A área de paginação exibe as mesmas colunas independentemente da guia do cabeçalho selecionada.

• Selecionar tudo/Cancelar seleção: clique no link Selecionar tudo para marcar todas as linhas em uma página. Clique no link Desmarcar seleção de todas para desmarcar todas as linhas da página.
• Status de verificação: estes ícones indicam o status de verificação do agente de cada máquina gerenciada. Passar o cursor do mouse sobre o ícone de entrada exibe a janela Visualização rápida do agente.

Conectada mas aguardando o término da primeira auditoria

Agente on-line

Agente e usuário conectados no momento.

Agente e usuário conectados no momento, mas usuário inativo há 10 minutos

No momento o Agente está desconectado

O Agente nunca efetuou a entrada

O Agente está conectado mas o controle remoto foi desativado

O Agente foi suspenso

• ID do grupo de máquinas: a lista de IDs do grupo de máquinas exibida se baseia no filtro IDs de máquinas/grupos e nos grupos de máquinas que o usuário é autorizado a ver usando Sistema > Segurança do usuário > Escopos.
• Editar ícone: clique no ícone de edição de uma linha para preencher os parâmetros de cabeçalho com os valores daquela linha.

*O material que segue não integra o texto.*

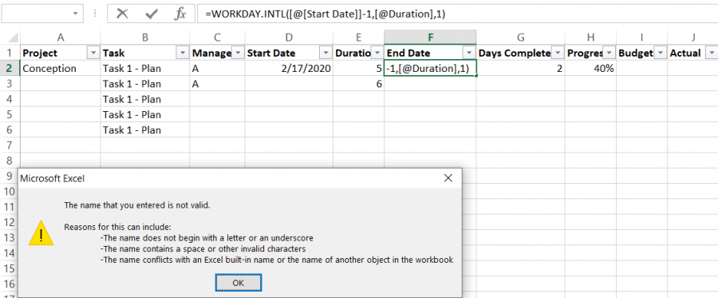Click the warning triangle icon in dialog
Screen dimensions: 718x298
(41, 232)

É possível editar esses valores no cabeçalho e reaplicá-los.
• Tipo de log: o tipo de log do evento sendo monitorado.
• ATSE: o código de resposta ATSE atribuído a IDs de máquinas ou dispositivos SNMP:
  • A = Criar alarme
  • T = Criar ticket
  • S = Executar procedimento do agente
  • E = Destinatários de e-mail
• EWISFCV: a categoria do evento sendo monitorado.
• Endereço de e-mail: uma lista de endereços de e-mail separados por vírgula para os quais as notificações serão enviadas.
• Conjunto de eventos: o conjunto de eventos atribuído a esta ID de máquina. Diversos conjuntos de eventos podem ser atribuídos à mesma ID de máquina.
• Intervalo: o número de vezes que um evento ocorre dentro de um número específico de períodos. Se aplica somente se a opção Alertar quando este evento ocorrer <N> vezes dentro de <N> <períodos> for selecionada. Exibe Missing se a opção Alertar quando este evento não ocorrer dentro de <N> <períodos> for selecionada. Exibe 1 se a opção Alertar quando este evento ocorrer uma vez for selecionada.
• Duração: o número de períodos que um evento deve ocorrer para acionar uma condição de alerta. Se aplica somente se as opções Alertar quando este evento ocorrer <N> vezes dentro de <N> <períodos> ou Alertar quando este evento não ocorrer dentro de <N> <períodos> forem selecionadas.
• Rearmar: exibe o número de períodos a aguardar antes de acionar qualquer condição de alerta nova para a mesma combinação de conjunto de eventos e categoria de eventos. Se aplica somente se um período de rearmação maior do que zero for especificado utilizando Ignorar alarmes adicionais para <N> <períodos>.